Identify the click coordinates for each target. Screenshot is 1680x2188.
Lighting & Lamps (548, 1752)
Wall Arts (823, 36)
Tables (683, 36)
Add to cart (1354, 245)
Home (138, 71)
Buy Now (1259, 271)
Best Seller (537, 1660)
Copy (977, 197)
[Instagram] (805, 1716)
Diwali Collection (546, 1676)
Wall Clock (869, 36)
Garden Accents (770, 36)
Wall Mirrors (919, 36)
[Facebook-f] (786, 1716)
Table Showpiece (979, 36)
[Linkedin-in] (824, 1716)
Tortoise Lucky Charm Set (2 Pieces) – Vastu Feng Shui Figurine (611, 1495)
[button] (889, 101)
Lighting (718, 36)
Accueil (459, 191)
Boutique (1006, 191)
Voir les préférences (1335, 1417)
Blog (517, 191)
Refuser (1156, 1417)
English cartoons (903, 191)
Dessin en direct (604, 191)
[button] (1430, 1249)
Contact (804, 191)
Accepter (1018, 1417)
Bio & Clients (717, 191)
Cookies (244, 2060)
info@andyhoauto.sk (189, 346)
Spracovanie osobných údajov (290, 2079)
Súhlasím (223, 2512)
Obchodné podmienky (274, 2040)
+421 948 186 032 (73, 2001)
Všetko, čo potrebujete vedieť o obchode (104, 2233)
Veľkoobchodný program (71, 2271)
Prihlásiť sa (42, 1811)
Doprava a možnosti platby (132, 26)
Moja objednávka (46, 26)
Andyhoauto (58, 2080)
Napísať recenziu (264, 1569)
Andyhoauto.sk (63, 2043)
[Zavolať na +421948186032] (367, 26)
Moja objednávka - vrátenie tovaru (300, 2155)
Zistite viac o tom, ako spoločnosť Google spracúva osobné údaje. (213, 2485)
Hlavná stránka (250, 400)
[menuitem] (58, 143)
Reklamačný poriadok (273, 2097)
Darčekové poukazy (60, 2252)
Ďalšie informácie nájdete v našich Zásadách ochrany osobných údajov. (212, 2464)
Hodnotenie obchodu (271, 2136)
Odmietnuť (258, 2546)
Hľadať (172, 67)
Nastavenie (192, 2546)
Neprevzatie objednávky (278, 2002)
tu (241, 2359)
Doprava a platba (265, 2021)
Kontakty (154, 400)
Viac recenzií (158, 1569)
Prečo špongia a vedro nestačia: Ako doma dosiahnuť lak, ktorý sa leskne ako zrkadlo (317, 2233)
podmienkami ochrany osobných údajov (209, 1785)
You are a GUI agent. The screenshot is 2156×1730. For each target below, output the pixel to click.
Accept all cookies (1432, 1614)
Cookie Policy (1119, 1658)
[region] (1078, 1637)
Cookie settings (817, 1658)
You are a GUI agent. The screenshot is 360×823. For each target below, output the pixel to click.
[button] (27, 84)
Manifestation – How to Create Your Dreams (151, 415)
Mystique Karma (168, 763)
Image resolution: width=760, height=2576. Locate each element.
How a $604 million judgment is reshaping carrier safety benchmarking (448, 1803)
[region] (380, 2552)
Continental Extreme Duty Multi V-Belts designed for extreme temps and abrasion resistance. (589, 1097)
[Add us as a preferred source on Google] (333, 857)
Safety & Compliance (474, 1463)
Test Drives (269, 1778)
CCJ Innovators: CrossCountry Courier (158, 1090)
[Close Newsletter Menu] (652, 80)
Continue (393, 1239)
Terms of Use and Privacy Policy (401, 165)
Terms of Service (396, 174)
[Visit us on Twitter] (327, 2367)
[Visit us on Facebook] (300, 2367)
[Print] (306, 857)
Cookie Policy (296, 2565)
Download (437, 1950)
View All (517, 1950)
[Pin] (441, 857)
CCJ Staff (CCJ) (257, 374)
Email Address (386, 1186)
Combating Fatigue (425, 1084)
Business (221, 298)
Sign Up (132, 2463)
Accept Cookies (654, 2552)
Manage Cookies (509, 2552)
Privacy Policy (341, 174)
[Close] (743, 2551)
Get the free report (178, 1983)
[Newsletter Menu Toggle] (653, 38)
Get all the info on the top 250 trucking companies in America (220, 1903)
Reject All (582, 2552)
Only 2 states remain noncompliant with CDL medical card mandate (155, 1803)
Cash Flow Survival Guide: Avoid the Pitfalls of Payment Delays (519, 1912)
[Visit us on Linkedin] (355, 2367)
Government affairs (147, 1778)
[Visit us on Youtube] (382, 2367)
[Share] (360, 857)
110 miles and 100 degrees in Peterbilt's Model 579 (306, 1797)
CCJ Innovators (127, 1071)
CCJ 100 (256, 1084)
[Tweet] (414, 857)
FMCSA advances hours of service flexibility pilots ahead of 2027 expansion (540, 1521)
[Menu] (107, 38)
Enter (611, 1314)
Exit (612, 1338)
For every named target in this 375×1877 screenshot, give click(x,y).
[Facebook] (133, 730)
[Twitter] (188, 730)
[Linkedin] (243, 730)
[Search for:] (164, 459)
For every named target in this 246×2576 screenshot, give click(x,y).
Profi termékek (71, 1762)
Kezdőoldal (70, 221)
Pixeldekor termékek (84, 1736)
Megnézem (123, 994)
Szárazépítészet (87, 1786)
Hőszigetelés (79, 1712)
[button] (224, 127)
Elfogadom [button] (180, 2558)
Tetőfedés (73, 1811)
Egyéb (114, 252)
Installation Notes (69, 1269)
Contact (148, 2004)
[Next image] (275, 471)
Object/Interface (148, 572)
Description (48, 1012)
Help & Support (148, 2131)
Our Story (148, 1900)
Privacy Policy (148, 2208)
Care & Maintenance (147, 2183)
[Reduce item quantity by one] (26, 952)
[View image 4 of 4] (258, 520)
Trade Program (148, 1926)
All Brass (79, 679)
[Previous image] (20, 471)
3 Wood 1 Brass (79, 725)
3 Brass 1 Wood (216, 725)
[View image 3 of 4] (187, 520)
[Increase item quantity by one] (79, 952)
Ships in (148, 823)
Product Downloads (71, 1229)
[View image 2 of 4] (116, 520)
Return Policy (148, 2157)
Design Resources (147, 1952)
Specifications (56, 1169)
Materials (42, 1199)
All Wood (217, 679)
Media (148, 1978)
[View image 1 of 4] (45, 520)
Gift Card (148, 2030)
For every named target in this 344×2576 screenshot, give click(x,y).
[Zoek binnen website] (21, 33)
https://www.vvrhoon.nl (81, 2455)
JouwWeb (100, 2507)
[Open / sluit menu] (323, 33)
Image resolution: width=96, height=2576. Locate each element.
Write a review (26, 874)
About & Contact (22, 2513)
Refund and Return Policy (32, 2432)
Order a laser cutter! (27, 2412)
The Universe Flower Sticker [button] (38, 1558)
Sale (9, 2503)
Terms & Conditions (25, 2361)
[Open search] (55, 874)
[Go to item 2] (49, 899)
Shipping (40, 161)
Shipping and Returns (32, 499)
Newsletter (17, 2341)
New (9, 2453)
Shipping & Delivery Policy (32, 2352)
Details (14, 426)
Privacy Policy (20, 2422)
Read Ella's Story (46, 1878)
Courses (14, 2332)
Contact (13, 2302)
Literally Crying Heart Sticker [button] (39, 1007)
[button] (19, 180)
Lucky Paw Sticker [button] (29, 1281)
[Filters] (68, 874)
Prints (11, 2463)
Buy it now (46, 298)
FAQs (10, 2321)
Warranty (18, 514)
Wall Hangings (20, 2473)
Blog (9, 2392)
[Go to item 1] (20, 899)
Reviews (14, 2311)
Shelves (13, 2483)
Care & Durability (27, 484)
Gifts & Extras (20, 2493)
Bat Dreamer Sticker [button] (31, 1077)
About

====

WORK ITEM:
Begin at the first line of the material and transcribe each line exactly. End with the line containing "Table Showpiece (979, 36)", and give nothing else.

ANSWER TO THE PROBLEM:
Identify the click coordinates for each target. Screenshot is 1680x2188.
Lighting & Lamps (548, 1752)
Wall Arts (823, 36)
Tables (683, 36)
Add to cart (1354, 245)
Home (138, 71)
Buy Now (1259, 271)
Best Seller (537, 1660)
Copy (977, 197)
[Instagram] (805, 1716)
Diwali Collection (546, 1676)
Wall Clock (869, 36)
Garden Accents (770, 36)
Wall Mirrors (919, 36)
[Facebook-f] (786, 1716)
Table Showpiece (979, 36)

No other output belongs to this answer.